CFP: Methods of Health Humanities

CFP: Methods of Health Humanities

Chapter proposals due July 1, 2017

The health humanities are taking shape as a unique field of study, promoted through international organizations and journals, formalized through a wide variety of curricular structures with similarly varied learning objectives. This diversity raises the question of what counts, or doesn’t count, as health humanities?  While the field is being defined through a variety of venues and publications, this proposed edited volume is interested specifically in health humanities methodology.  What methods fall within the health humanities?  Are there any methods unique to the health humanities?

This proposed volume, Methods in Health Humanities, will explore the research methodologies that are encompassed in this field. This call for chapter proposals is looking for scholars who identify as working in the health humanities to write about the methods they use in their research.

We use the term health humanities in place of medical humanities intentionally. The term “medical humanities” was coined in 1947 by George Sarton in the History of Science Society journal he founded, ISIS (Bates, Bleakley & Goodman 2014). Beginning with art, history, literature, religious studies, and philosophy, the field expanded to include law, narrative writing, sociology, anthropology, and the fine arts.

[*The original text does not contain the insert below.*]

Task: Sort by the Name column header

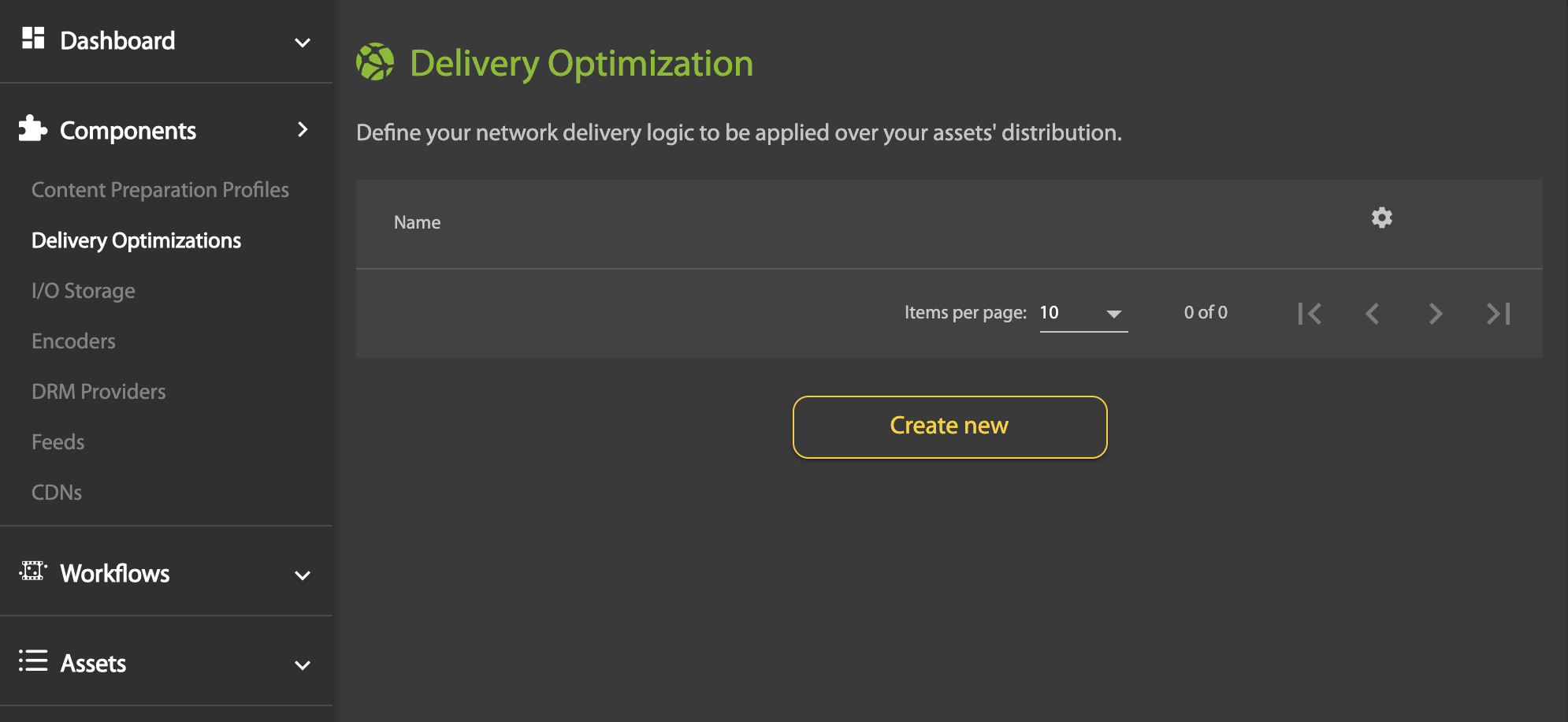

As programs have expanded from professional and graduate education to include baccalaureate majors, minors and certificates, the field has broadened from medicine to all of the health professions, and is developing unique traditions within different national contexts.  This inclusivity and international reach is better described by the term “health humanities” (Jones, Blackie, Garden, Wear 2017; Crawford, Brown & Baker 2015).

While current scholarship in the health humanities is informed by diverse methods, little of it focuses on methodology. Much contemporary writing in the health humanities focuses on curricular content, instructor training, assessment of teaching humanities in the medical school, and professional skills (such as critical thinking, empathy, moral reasoning, communication, and comfort with ambiguity) developed through the arts and humanities.  Current textbooks in the health humanities focus on key topics and content areas in medicine and health. For example, look at the Health Humanities Reader (Jones, Wear, Friedman 2014) and Medical Humanities: An Introduction (Cole, Carlin, Carson 2014).  Other books have looked at how diverse disciplines connect with the field of health humanities (Health Humanities, Crawford, Brown & Baker 2015) or focus on how interdisciplinary thinking can change our view of the human through critical inquiry (The Edinburgh Companion to the Critical Medical Humanities; Whitehead & Woods 2016).

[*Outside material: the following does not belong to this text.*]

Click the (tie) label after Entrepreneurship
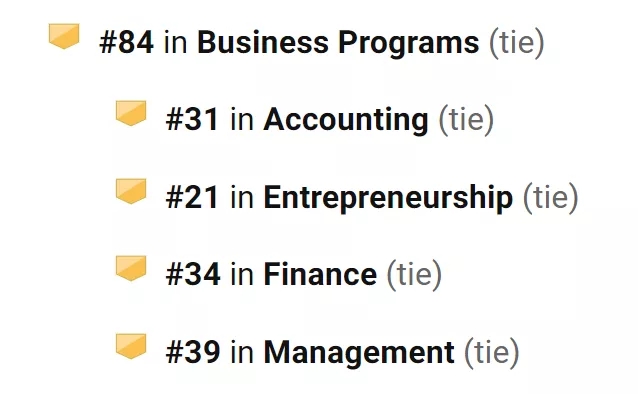click(x=551, y=198)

This volume seeks to add to the growing literature on what health humanities is and why it is valuable, by asking the question: how do we do health humanities? What are our methodologies? We define a method as a technique or process that one uses in order to generate original knowledge, understanding or insight. We are interested in the ways that health humanities knowledge and insight are created, which may or may not correspond to the methods of traditional disciplines. For example, a chapter may teach readers about close reading, contextual analysis, participant-observation, surveys, historiography, reflective writing, life history, case analysis, epistemology, discourse analysis, hermeneutics, , field experiments, correlational research, digital humanities, or deception experiments to name a few. This list is not meant to be exhaustive but to generate some ideas of what we mean by methods.

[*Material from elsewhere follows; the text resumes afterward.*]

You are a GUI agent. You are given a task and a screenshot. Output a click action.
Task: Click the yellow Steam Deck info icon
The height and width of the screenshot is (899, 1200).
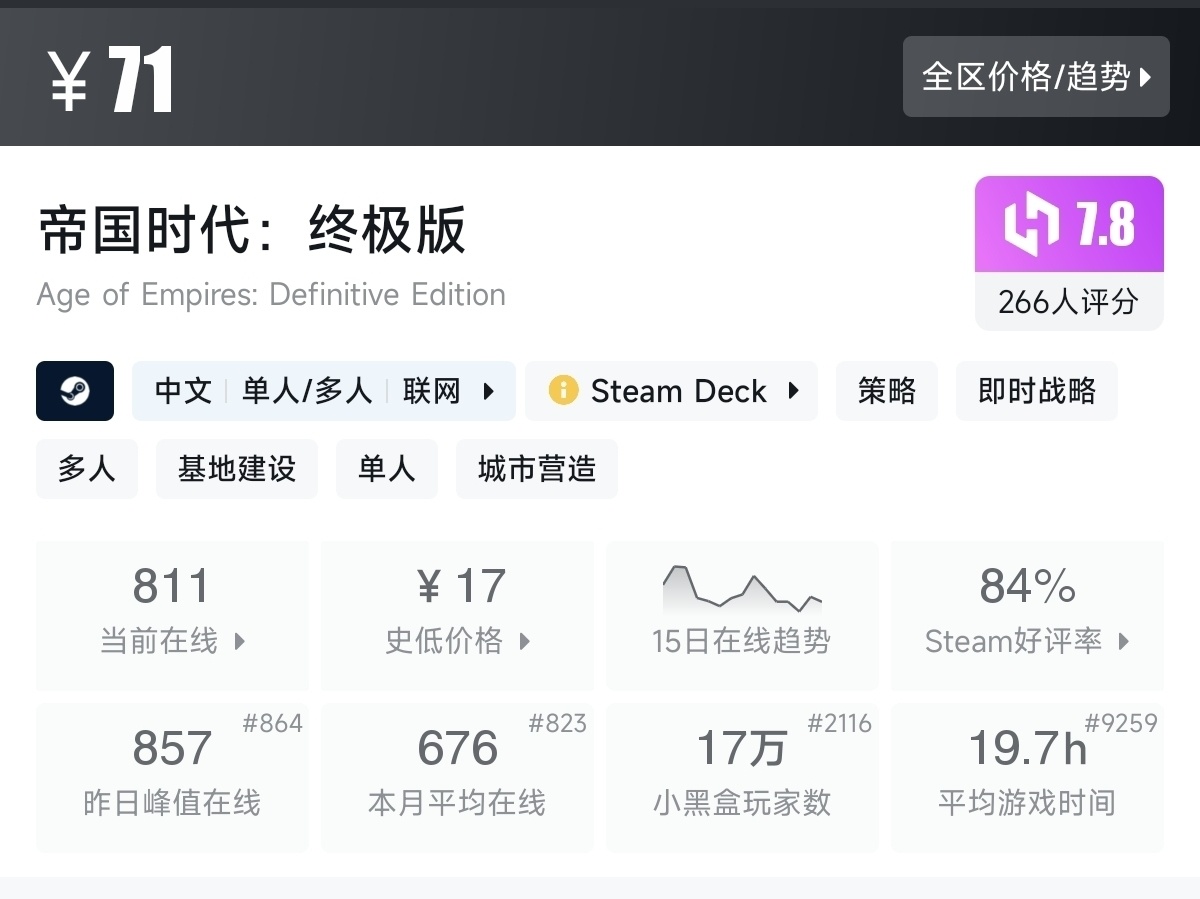563,391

Drawing on a specific illustration of a method used in your own scholarship, each chapter should provide an explanation aimed at a non-specialist audience of how you apply the method in your research.  What steps do you take?  What techniques and skills do you employ?  As methods are used across fields and disciplines, each chapter should additionally speak to how and why the identified method provides a useful approach to health humanities research in particular: For what kinds of health humanities inquiry is this method well-suited? What kinds of insights, conclusions, outcomes, etc., does it allow a researcher to draw?  Conversely, what are the limits of this method in terms of health humanities knowledge production? The volume is aimed at an advanced undergraduate/ graduate student audience. Each chapter will ultimately begin with an abstract and set of learning objectives, and will end with a closing synopsis, one or more suggested exercises through which students may practice this method, and a list of further resources and examples.

If you are interested in contributing to this volume, please prepare an abstract of 500-1,000 words. Be sure to discuss not only a specific research method but also an example of when you used this method in your health humanities research. Please additionally include a brief bio paragraph that speaks to your training and scholarship. Final chapter lengths will depend on the number and variety of proposals received.